▶ _Work order_: Search the data for the word "elenco" and copy out every line that has it.

▶ _Source data_:
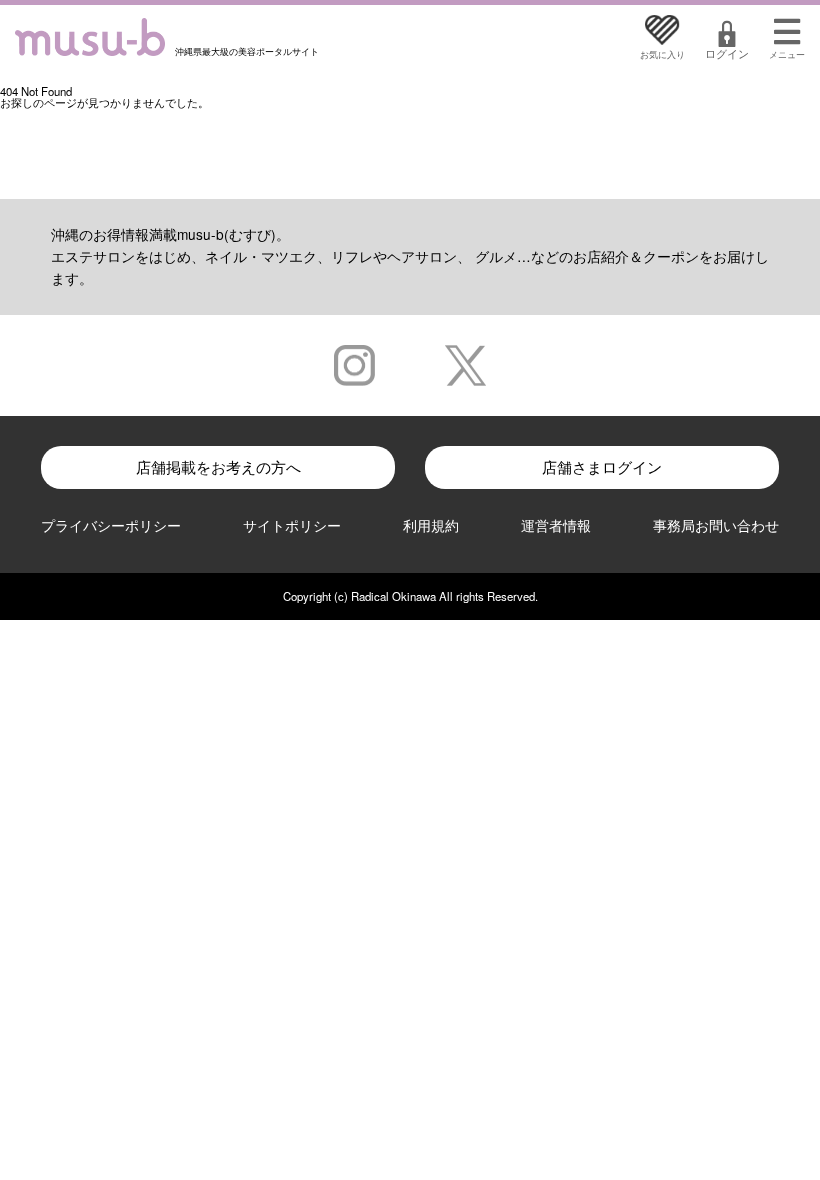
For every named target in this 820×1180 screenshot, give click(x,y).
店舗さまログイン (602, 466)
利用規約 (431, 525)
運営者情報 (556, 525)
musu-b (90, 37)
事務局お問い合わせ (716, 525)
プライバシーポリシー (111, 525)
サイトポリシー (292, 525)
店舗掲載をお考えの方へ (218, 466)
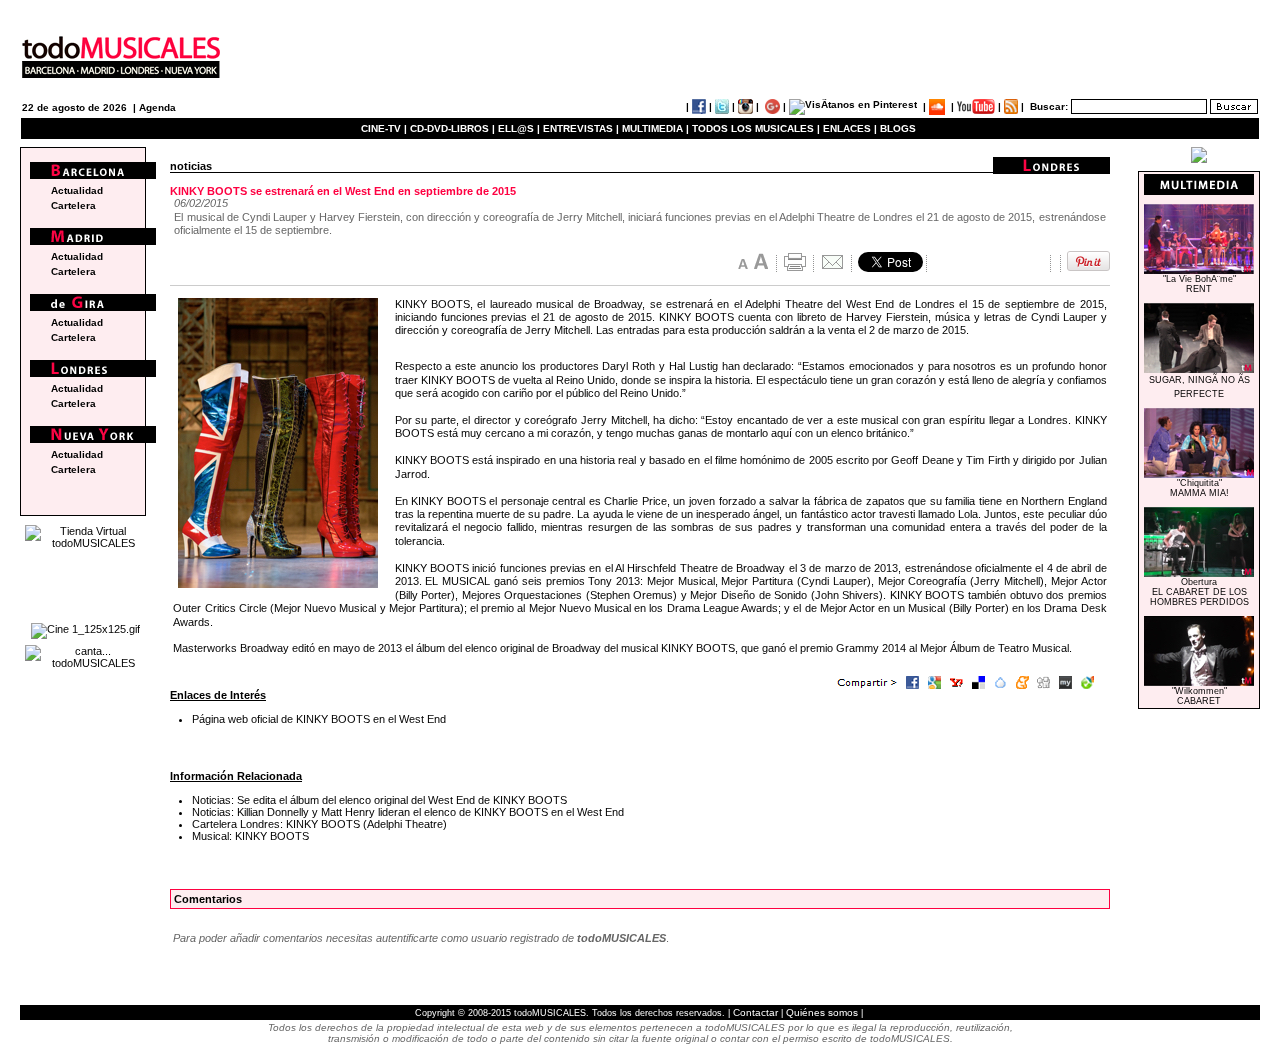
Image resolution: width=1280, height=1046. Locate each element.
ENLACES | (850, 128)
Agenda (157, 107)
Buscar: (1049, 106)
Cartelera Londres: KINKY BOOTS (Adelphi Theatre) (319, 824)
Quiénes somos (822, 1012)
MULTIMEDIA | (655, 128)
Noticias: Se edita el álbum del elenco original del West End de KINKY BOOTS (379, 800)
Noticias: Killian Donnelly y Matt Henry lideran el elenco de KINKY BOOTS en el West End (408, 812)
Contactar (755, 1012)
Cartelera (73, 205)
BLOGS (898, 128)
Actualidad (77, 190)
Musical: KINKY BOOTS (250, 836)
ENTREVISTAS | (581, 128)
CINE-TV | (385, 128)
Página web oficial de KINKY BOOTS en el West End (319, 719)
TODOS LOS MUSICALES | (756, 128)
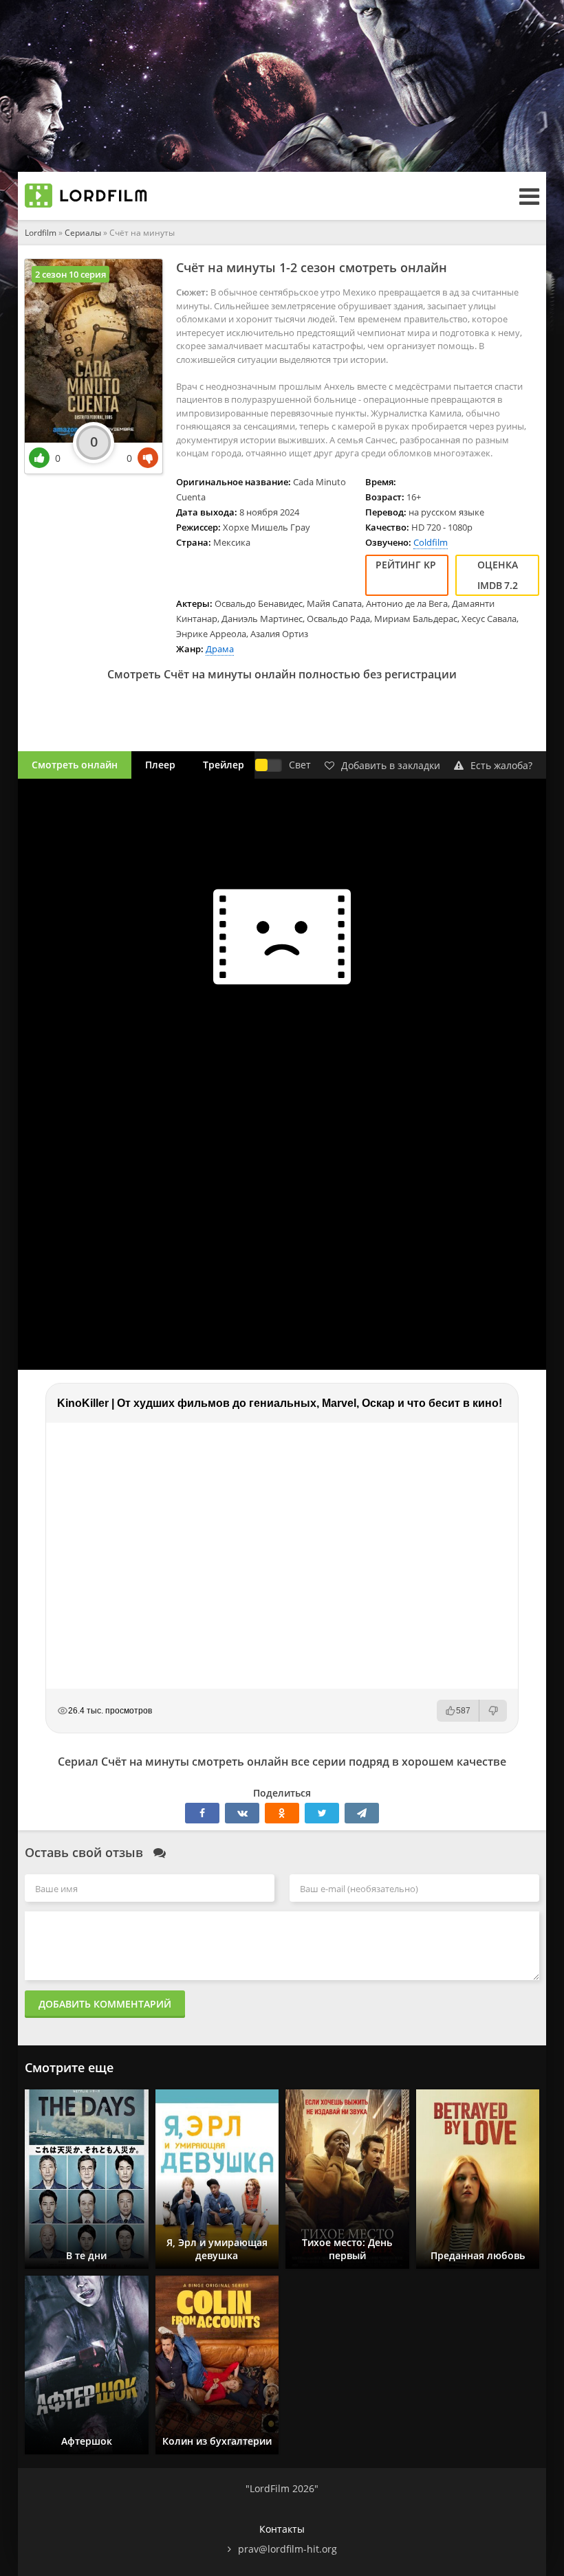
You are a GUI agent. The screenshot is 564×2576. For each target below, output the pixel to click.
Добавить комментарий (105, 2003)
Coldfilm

▶ _Final answer_:
Noticias: Se edita el álbum del elenco original del West End de KINKY BOOTS (379, 800)
Noticias: Killian Donnelly y Matt Henry lideran el elenco de KINKY BOOTS en el West End (408, 812)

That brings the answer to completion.